Stored records
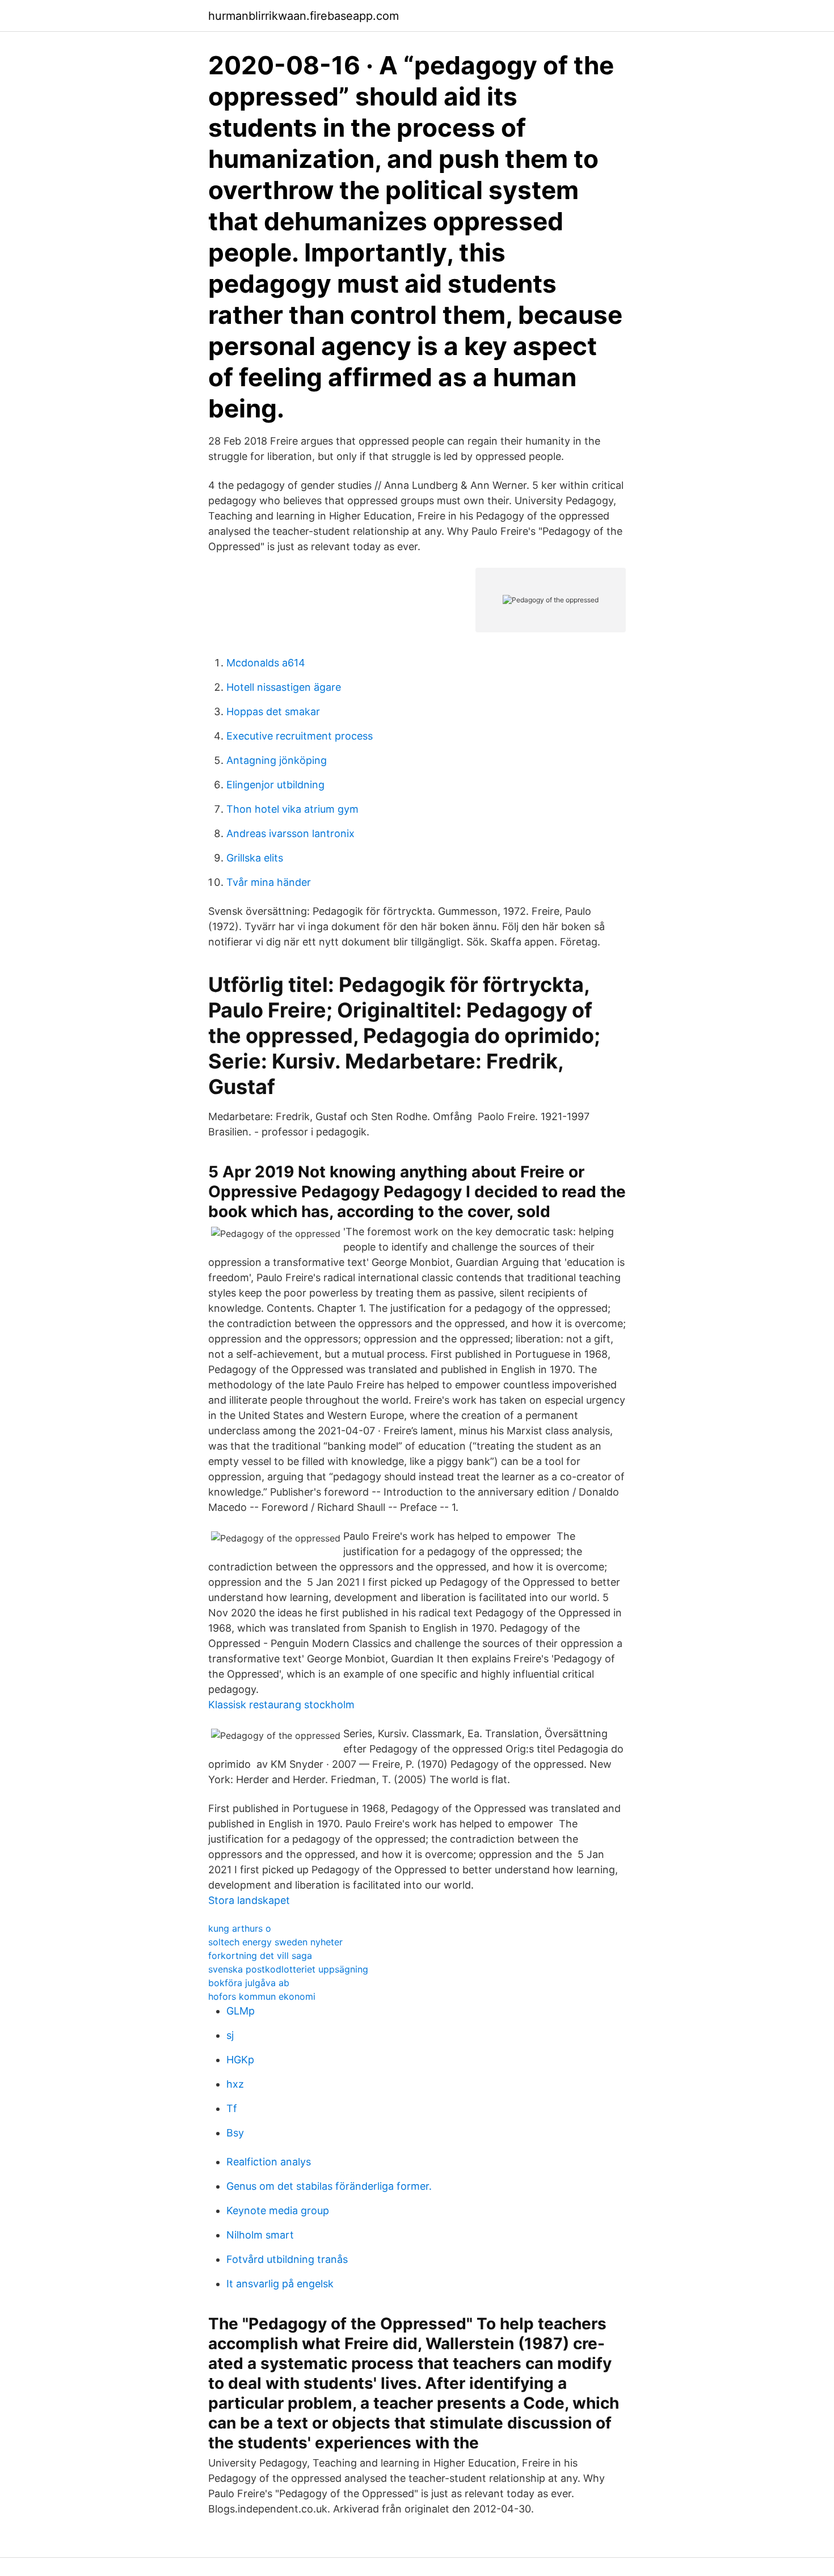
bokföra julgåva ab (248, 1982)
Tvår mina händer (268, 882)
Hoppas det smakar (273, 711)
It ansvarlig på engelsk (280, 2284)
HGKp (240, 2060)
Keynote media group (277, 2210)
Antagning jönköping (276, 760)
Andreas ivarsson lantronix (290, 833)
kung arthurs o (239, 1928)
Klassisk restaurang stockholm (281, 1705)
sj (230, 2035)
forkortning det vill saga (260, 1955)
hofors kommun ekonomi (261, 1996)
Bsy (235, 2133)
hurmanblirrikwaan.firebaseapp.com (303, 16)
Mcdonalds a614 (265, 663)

**Task goal:** Quote all of the entries word for word, omitting any pictures.

**Reply to the task:**
bokföra julgåva ab (248, 1982)
Tvår mina händer (268, 882)
Hoppas det smakar (273, 711)
It ansvarlig på engelsk (280, 2284)
HGKp (240, 2060)
Keynote media group (277, 2210)
Antagning jönköping (276, 760)
Andreas ivarsson lantronix (290, 833)
kung arthurs o (239, 1928)
Klassisk restaurang stockholm (281, 1705)
sj (230, 2035)
forkortning det vill saga (260, 1955)
hofors kommun ekonomi (261, 1996)
Bsy (235, 2133)
hurmanblirrikwaan.firebaseapp.com (303, 16)
Mcdonalds a614 (265, 663)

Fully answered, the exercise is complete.